The Agency contends that the Union's arguments are unclear, rely on an inaccurate interpretation of the parties' agreement, and are not derived from the facts or the testimony of witnesses in this case. The Agency asserts that the award was properly derived from the parties' agreement and in accordance with regulation and Authority precedent.

IV. Analysis and Conclusions

We construe the Union's exception that the parties' agreement authorized the grievants' temporary promotions and receipt of backpay as an assertion that the award fails to draw its essence from the agreement. To demonstrate that an award is deficient on this basis, a party must show that the award: (1) cannot in any rational way be derived from the agreement; (2) is so unfounded in reason and fact, and so unconnected with the wording and the purpose of the agreement, as to manifest an infidelity to the obligation of the arbitrator; (3) evidences a manifest disregard for the agreement; or (4) does not represent a plausible interpretation of the agreement. See, for example, United States Department of Labor (OSHA) and National Council of Field Labor Locals, 34 FLRA 573, 575-76 (1990). The Union has not demonstrated that the Arbitrator's interpretation of the parties' agreement is irrational, unfounded, implausible, or in manifest disregard of the agreement. Consequently, the Union's exception does not provide a basis for finding the award deficient.

We construe the Union's claim that the Arbitrator could not have known at the time of the hearing that the grievants' job descriptions had been changed as an allegation that the award is based on a nonfact. To establish that an award is deficient on this ground, the party making the allegation must demonstrate that a central fact underlying the award is clearly erroneous, but for which a different result would have been reached by the arbitrator. See, for example, U.S. Department of the Air Force, Lowry Air Force Base, Denver, Colorado and National Federation of Federal Employees, Local 1497, 48 FLRA 589, 593-94 (1993). The Arbitrator found that prior to the arbitration hearing the grievants' job positions had been revised and that, at the hearing, the grievants expressed satisfaction with their new job descriptions. The Union has not established that these findings are clearly erroneous. Accordingly, this exception provides no basis for finding the award deficient.

V. Decision

The Union's exceptions are denied.

(If blank, the decision does not have footnotes.)

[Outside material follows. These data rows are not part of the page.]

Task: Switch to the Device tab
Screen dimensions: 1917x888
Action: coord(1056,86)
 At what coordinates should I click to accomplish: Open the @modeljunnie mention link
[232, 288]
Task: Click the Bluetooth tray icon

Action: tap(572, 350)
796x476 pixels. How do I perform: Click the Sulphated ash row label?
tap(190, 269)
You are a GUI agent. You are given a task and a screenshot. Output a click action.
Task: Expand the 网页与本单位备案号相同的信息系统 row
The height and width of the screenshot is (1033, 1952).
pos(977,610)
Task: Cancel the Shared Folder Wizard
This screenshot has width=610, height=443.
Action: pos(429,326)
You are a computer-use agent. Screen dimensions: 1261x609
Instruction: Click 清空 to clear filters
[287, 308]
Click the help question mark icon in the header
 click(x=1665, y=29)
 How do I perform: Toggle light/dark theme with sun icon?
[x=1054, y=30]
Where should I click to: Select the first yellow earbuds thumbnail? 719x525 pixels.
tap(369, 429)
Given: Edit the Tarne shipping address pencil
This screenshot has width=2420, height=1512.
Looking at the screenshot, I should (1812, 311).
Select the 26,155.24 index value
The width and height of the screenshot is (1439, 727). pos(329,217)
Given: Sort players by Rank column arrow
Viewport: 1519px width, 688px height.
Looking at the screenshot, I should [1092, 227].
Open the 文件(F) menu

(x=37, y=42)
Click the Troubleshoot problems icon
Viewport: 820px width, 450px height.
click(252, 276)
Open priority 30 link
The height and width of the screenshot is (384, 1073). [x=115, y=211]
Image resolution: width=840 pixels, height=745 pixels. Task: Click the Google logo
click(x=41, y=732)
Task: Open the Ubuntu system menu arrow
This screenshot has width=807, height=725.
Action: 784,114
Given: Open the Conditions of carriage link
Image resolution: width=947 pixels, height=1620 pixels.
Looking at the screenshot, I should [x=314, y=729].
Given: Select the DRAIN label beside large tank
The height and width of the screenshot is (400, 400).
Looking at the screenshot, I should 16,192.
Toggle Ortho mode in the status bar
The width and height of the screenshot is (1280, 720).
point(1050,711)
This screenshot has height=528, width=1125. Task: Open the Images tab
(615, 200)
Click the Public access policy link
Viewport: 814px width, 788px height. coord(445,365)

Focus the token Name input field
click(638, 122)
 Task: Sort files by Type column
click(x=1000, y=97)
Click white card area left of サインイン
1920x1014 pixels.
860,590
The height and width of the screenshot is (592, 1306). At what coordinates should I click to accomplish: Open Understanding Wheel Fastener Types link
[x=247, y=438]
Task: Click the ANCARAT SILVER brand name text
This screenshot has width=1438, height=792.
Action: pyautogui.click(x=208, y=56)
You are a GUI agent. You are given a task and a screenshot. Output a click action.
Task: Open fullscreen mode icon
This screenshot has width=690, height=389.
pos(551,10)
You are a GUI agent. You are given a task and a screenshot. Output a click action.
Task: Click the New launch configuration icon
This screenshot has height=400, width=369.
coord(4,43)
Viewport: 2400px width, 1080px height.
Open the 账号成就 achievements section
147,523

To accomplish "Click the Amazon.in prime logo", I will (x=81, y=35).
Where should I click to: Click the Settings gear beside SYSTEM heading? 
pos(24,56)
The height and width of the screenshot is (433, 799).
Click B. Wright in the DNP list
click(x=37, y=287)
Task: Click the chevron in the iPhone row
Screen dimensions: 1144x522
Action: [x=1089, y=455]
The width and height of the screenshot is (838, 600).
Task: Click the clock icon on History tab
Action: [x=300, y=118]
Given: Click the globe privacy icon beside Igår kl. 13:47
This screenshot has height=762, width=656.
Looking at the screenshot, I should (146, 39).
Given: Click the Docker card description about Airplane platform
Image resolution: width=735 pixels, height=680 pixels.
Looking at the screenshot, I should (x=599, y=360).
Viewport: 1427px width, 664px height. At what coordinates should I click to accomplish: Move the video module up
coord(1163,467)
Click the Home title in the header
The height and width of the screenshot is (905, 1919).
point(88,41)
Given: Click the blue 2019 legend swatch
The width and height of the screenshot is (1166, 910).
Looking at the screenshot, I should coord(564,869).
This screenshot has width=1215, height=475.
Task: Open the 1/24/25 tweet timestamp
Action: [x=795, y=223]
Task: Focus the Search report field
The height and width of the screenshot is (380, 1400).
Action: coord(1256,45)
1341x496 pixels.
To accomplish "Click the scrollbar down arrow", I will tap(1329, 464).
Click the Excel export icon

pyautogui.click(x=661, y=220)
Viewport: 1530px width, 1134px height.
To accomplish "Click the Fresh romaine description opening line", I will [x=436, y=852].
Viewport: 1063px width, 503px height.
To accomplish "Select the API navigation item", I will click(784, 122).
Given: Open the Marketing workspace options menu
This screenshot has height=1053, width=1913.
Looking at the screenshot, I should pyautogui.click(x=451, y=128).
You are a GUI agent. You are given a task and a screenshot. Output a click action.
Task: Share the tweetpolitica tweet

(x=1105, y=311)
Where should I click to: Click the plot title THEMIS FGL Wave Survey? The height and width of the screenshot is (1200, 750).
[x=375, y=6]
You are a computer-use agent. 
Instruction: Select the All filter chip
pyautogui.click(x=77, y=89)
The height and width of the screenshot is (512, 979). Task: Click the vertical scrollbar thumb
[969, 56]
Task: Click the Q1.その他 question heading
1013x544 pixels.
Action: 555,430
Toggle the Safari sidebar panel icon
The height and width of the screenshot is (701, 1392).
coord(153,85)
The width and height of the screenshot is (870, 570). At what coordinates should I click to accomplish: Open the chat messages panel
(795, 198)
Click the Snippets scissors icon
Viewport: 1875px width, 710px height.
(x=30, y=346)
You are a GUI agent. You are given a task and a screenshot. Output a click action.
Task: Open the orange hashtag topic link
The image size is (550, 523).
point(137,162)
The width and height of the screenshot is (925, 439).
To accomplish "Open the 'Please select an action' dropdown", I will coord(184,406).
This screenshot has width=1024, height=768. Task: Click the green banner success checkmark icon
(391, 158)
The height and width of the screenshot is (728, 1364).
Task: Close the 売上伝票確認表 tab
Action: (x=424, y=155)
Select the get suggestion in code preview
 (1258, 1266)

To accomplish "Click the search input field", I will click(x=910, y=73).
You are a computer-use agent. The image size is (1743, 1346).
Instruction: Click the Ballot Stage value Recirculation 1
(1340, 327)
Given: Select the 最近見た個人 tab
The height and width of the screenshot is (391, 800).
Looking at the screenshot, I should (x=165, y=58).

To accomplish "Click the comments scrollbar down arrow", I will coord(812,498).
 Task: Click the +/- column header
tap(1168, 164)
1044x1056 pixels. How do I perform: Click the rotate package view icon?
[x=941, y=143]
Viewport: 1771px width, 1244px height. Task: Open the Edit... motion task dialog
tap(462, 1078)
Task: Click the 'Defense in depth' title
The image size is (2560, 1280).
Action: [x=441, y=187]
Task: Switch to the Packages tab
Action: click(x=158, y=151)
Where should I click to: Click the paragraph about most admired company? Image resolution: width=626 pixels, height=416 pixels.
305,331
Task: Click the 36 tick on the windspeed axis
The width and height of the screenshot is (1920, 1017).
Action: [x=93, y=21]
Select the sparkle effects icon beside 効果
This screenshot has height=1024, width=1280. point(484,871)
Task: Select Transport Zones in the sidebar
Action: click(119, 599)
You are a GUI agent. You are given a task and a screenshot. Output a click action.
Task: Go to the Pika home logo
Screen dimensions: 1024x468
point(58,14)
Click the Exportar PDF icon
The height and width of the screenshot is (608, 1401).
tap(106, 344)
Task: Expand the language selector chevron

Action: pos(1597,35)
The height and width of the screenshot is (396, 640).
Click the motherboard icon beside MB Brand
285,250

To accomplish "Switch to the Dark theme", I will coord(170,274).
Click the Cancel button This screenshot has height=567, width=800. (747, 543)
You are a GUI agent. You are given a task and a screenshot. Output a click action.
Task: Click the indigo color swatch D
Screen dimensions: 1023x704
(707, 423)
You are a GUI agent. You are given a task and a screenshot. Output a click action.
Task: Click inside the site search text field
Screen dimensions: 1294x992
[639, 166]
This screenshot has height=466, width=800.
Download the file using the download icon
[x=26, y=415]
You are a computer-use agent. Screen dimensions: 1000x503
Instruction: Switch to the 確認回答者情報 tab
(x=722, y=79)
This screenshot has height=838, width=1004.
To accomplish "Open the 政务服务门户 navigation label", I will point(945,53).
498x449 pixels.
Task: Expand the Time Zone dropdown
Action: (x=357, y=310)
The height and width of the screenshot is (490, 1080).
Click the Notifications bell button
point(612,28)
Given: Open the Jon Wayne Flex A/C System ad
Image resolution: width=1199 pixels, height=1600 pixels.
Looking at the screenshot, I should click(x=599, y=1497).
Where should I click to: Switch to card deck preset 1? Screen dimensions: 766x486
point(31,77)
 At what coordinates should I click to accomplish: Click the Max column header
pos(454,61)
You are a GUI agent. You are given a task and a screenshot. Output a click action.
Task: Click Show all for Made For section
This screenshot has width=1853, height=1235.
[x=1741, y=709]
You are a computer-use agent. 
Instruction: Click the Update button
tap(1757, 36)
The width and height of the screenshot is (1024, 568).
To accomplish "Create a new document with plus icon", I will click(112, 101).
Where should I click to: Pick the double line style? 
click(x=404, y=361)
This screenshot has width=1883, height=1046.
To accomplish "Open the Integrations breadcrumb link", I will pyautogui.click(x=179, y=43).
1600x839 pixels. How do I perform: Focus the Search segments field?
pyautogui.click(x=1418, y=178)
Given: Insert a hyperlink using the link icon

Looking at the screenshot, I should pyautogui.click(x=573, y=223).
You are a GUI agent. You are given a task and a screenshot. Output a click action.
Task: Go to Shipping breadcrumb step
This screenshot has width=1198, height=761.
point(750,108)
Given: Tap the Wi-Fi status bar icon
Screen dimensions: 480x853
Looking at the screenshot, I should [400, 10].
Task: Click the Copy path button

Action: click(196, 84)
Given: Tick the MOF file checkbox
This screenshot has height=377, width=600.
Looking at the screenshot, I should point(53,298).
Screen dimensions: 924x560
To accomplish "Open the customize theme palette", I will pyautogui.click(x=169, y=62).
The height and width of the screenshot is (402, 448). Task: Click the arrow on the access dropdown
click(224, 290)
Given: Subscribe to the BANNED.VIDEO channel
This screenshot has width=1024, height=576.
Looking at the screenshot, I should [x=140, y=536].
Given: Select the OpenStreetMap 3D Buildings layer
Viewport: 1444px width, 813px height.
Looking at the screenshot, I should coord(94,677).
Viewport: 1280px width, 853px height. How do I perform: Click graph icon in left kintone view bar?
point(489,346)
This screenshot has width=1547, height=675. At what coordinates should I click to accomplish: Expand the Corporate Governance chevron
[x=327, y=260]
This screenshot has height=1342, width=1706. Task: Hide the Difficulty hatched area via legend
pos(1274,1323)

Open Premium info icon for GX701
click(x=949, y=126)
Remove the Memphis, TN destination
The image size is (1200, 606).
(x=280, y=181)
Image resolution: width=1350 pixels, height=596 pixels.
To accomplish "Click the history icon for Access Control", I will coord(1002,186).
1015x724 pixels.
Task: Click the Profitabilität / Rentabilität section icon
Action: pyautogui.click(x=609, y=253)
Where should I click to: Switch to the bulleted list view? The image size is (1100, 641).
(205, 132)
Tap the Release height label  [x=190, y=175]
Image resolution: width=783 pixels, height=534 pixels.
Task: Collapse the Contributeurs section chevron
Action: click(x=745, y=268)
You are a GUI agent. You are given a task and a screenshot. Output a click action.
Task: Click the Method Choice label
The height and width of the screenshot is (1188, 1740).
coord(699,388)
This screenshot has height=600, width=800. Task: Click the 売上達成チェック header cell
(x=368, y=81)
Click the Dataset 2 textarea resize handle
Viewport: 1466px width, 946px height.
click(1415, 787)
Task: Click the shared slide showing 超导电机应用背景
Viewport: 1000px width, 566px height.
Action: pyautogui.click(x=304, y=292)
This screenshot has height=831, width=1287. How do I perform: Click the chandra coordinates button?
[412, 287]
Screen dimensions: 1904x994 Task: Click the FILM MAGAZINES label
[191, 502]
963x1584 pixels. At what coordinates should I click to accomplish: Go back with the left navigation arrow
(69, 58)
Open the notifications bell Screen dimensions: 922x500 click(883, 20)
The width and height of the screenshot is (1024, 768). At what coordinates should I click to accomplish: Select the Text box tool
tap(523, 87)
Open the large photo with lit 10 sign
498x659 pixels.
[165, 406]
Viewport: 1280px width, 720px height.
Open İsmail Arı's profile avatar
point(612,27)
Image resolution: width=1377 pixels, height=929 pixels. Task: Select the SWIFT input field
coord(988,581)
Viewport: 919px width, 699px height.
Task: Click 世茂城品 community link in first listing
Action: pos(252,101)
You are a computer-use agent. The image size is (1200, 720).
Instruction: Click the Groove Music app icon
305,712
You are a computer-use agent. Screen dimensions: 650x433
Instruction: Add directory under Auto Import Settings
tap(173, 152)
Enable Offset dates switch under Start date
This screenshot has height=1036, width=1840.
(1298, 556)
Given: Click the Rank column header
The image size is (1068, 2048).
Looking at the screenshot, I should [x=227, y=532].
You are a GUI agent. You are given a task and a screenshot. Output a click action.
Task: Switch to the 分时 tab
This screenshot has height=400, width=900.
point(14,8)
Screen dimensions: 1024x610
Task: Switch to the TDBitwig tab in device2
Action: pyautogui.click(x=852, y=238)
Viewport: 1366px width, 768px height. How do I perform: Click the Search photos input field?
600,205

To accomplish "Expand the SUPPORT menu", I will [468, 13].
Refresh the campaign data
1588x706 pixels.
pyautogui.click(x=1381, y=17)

*/ The Agency also contends that the Union's exceptions were deficient and should be dismissed because the Union failed to serve properly the exceptions on the Agency and provide copies of the attachments referenced in the exceptions. The Agency claims that it was disadvantaged by the failure to receive the attachments. Our records reveal that the Union corrected the deficiency as to proper service. Although the Union did not provide the attachments to the Agency, there is no basis on which to conclude that the Agency was harmed. Accordingly, we will consider the Union's exceptions. See U.S. Department of Defense, Defense Logistics Agency and American Federation of Government Employees, Local 2144, 39 FLRA 269, 272 (1991).